- USS Poseidon (ARL-12) at anchor off Okinawa, c. 1945.

History

United States
- Name: USS Poseidon
- Builder: Boston Navy Yard
- Laid down: 10 July 1944
- Launched: 24 August 1944
- Commissioned: 13 February 1945
- Stricken: 1 July 1961

General characteristics
- Class & type: Achelous-class repair ship
- Displacement: 4,100 long tons (4,166 t)
- Length: 328 ft (100 m)
- Beam: 50 ft (15 m)
- Draft: 14 ft (4.3 m)
- Speed: 12 knots (14 mph; 22 km/h)
- Complement: 253 officers and enlisted men
- Armament: 8 × 40 mm cannon; 8 × 20 mm cannon;

= USS Poseidon (ARL-12) =

1944 Achelous-class repair ship

USS Poseidon (ARL-12) was one of 39 Achelous-class landing craft repair ships built for the United States Navy during World War II. Named for Poseidon (the Greek god of the sea), she was the only ship U.S. Naval vessel to bear the name.

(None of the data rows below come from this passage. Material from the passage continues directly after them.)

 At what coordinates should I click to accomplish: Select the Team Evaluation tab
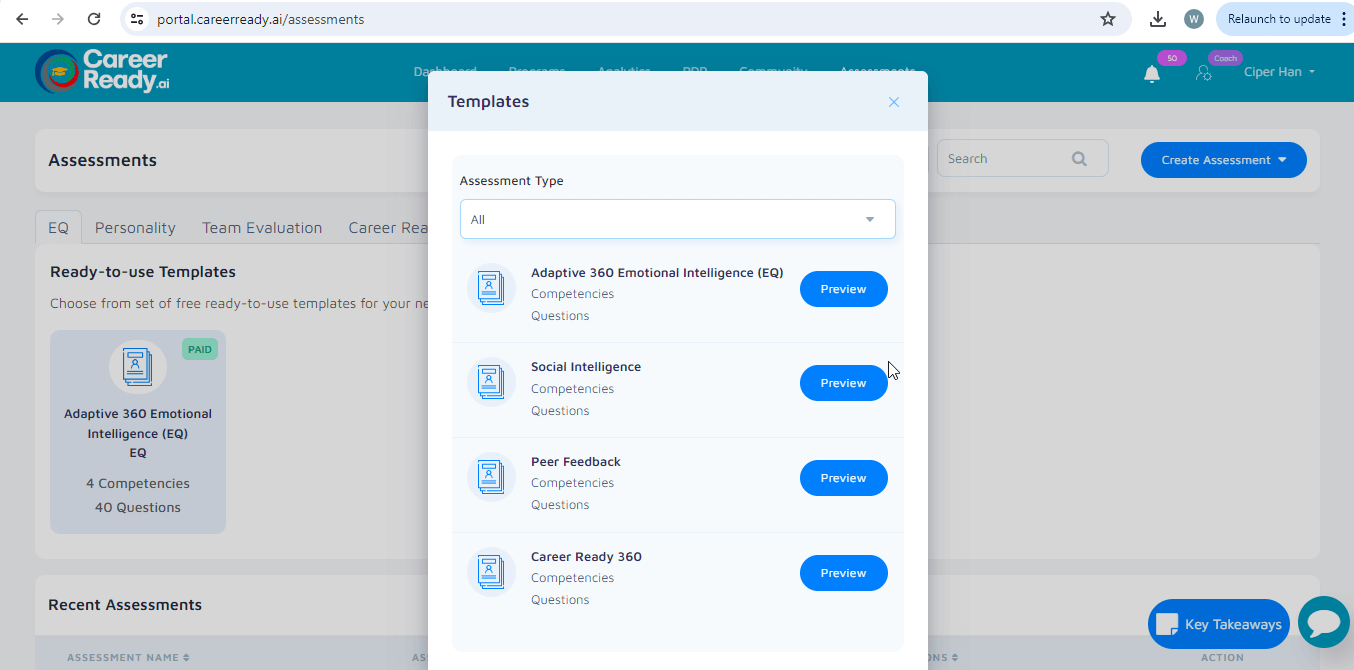262,228
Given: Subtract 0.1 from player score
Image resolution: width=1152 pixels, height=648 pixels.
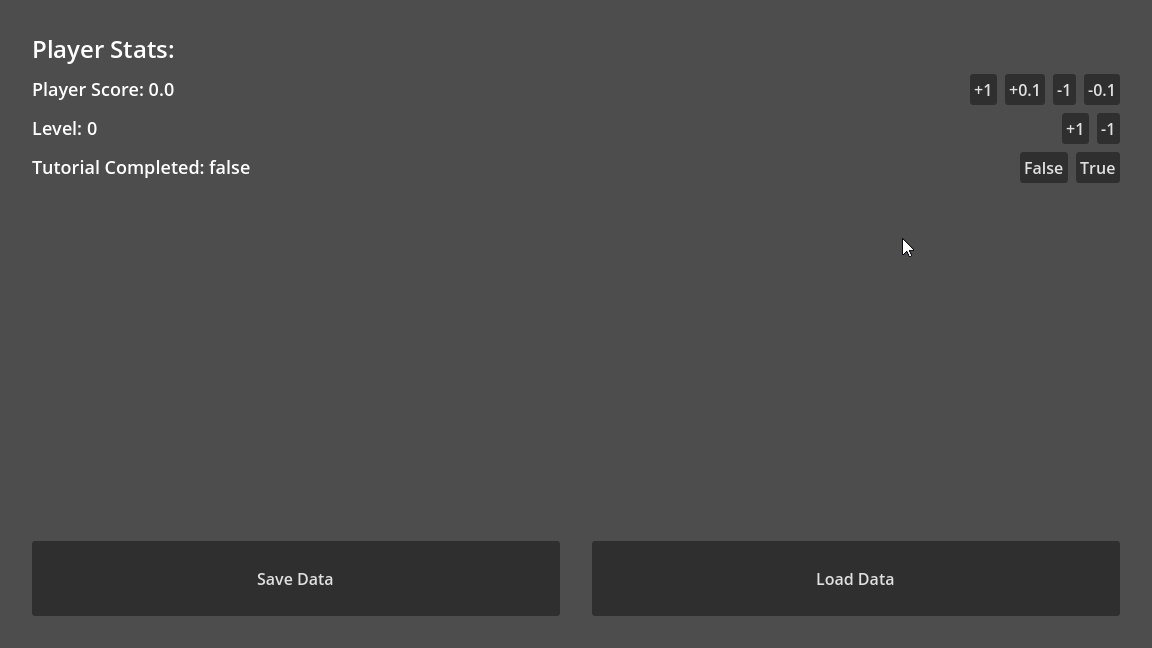Looking at the screenshot, I should coord(1101,90).
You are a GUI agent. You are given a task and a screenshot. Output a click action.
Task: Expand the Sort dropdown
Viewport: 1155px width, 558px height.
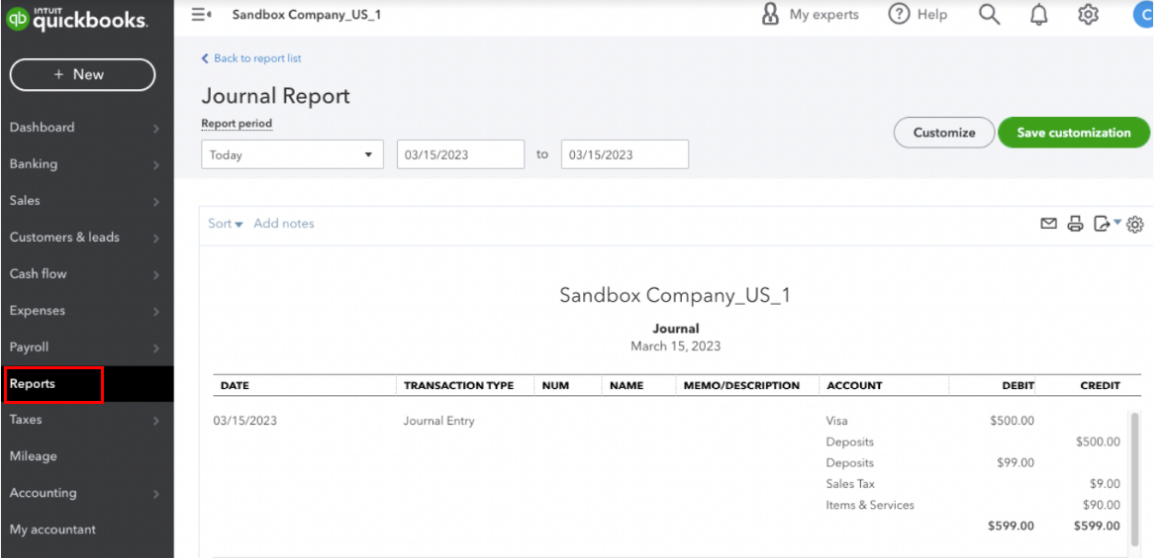point(225,224)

Her keel was laid down as LST-1037 by the Boston Navy Yard in Boston, Massachusetts, on 10 July 1944. She was renamed Poseidon and given hull classification symbol ARL-12 on 12 June 1944; launched on 24 August 1944; sponsored by Mrs. Nora T. Twomey; and placed in reduced commission on 22 September 1944. Following initial commissioning, Poseidon steamed south to Baltimore, Maryland, where she decommissioned and completed conversion to a landing craft repair ship. Commissioned in full 13 February 1945, she completed shakedown in Chesapeake Bay and, assigned to ServRon 10, sailed for Ulithi, thence, in early June, to Okinawa. There, at Kerama Retto and at Buckner Bay, she repaired landing and patrol craft until the cessation of hostilities. Ordered back to the United States after World War II for inactivation, she decommissioned on 30 November 1946 and was berthed with the Columbia River Group of the Pacific Reserve Fleet. She remained a unit of that group until struck from the Naval Vessel Register on 1 July 1961.

She was sold 3 November 1961 to the Marine Power and Equipment Company of Seattle, Washington. Her final fate is unknown.